I will stand up now and say I used to have no time for the Kindle.
It went against every bone in my body not to hold a real book, feel the texture of the paper and inhale the woody, musky scent when you turned the pages.
Reading has always been an emotional and sensory pastime for me – anticipated, cherished, almost spiritual. From being small it was wonderful to escape to worlds of imagination outside anything I knew in my normal life. To read was/ is to live – it nourishes the soul, revives the spirit, makes you question, debate and analyse. It takes you to places and introduces you to characters who enrich your mind, stretch your ideas.
A few years ago I discovered I had cataracts – it was a shock. I’m too young, obviously, but the facts couldn’t be changed and for the first time I realised how bleak life would be if I couldn’t read.
I’d spent the previous winter unable to read unless I had the brightest of lights to illuminate the pages, and then only for a short time before they were strained so much I couldn’t see a thing. It was agony to have to choose between books because my eyes could only cope with so much. It was a humbling experience.
I have alluded to the operation elsewhere, but I never said what an incredible feeling it was to take off the bandages and see clearly. I will never take my sight for granted again.
Reading once more became a pleasure to be immersed in, a joy. There was no way I would switch to a cold, hard, tablet of technology to get my nourishment.
Until last summer.
I’d just started Hilary Mantel’s Wolf Hall, a huge tome of a book the size and weight of several house bricks. I wanted to take it on vacation with me, along with a couple of beach books for the nine-hour flight. I didn’t finish the book on the vacation, or on the flight home. I toted that darn thing half way round the world and back and I determined not to make the same mistake again.
I investigated the Kindle and talked over my change of heart with the Captain, who was appalled and mystified at my about-turn. Wouldn’t I rather have an iPad? Something more useful?
No, I wanted a Kindle and the Captain, with grave misgivings I’d made a really bad decision, bought me one for Christmas. I’ve never looked back. It’s small, compact, ergonomically perfect and I can download a book in seconds. Do I miss browsing in bookshops? No, that’s a pleasure I’ll never give up, but when you live in a place where buying books in your native language is difficult, and waiting for a delivery from Amazon frustrating, then the Kindle is perfect.

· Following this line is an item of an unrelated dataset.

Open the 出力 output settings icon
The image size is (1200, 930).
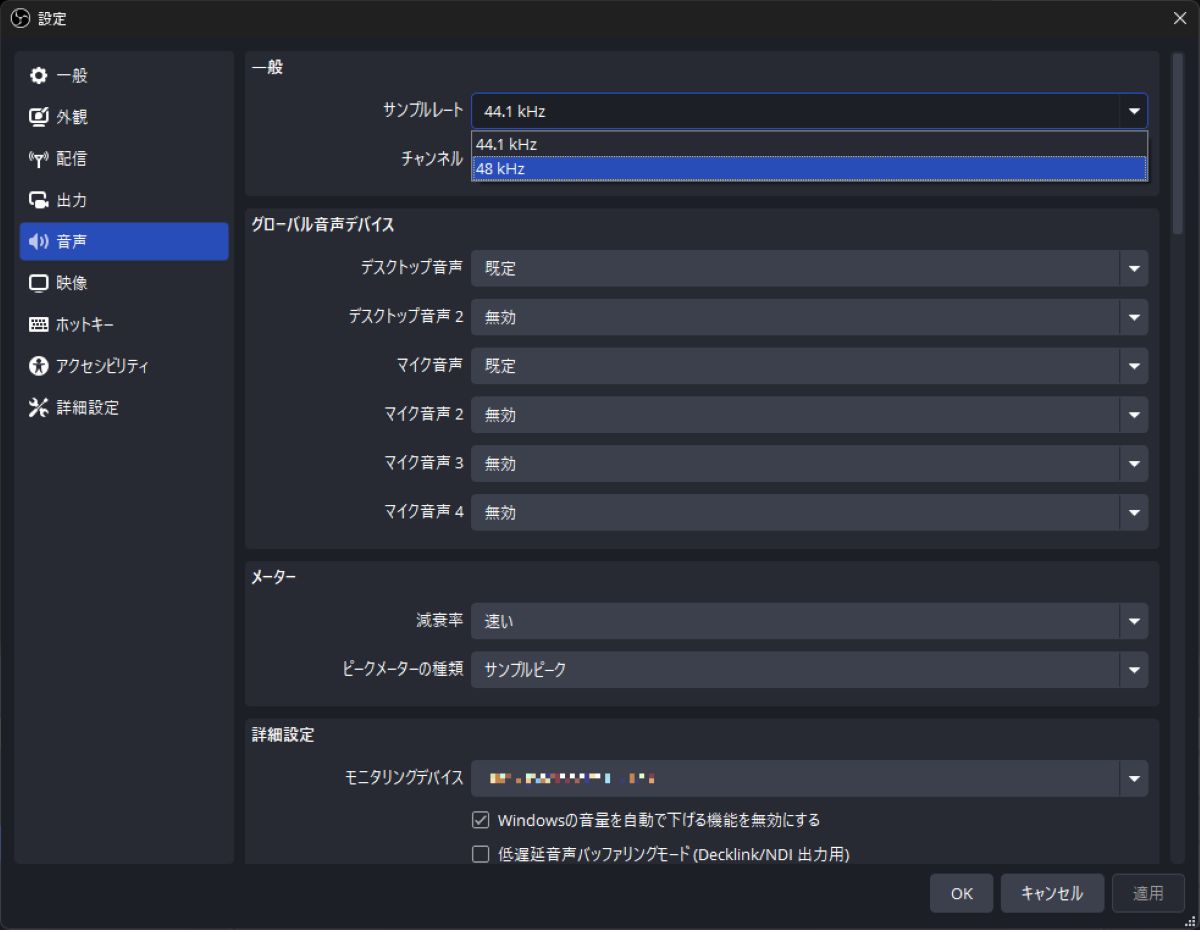point(39,200)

Even more exciting, the screen is gentle on the eyes and I can read in less light than I did reading a regular book, and for twice as long. If I’m into the story and want to keep on reading with tired eyes, I can increase the font size. It’s reached the point I’m having difficulty reading normal books, they feel wrong in my hands.
There are some books I will, and do, read in paper format, but if I want a book to read now, then I download it and voilà.
If I’m honest, and I try to be, there is one benefit to owning a Kindle I didn’t appreciate until I owned one. No, it’s not that it can hold 3,500 books or connect to the internet to pick up emails.
I have a guilty secret. Whilst I love and appreciate books of depth, knowledge and great wisdom, I love trashy beach books too, especially in airports, on planes or in traffic jams. The beauty of the Kindle is no-one can see what you’re reading, it could be War and Peace or it could be trash, and no one knows.
Now if you don’t mind, I’m off to find some delicious light reading for the Easter break.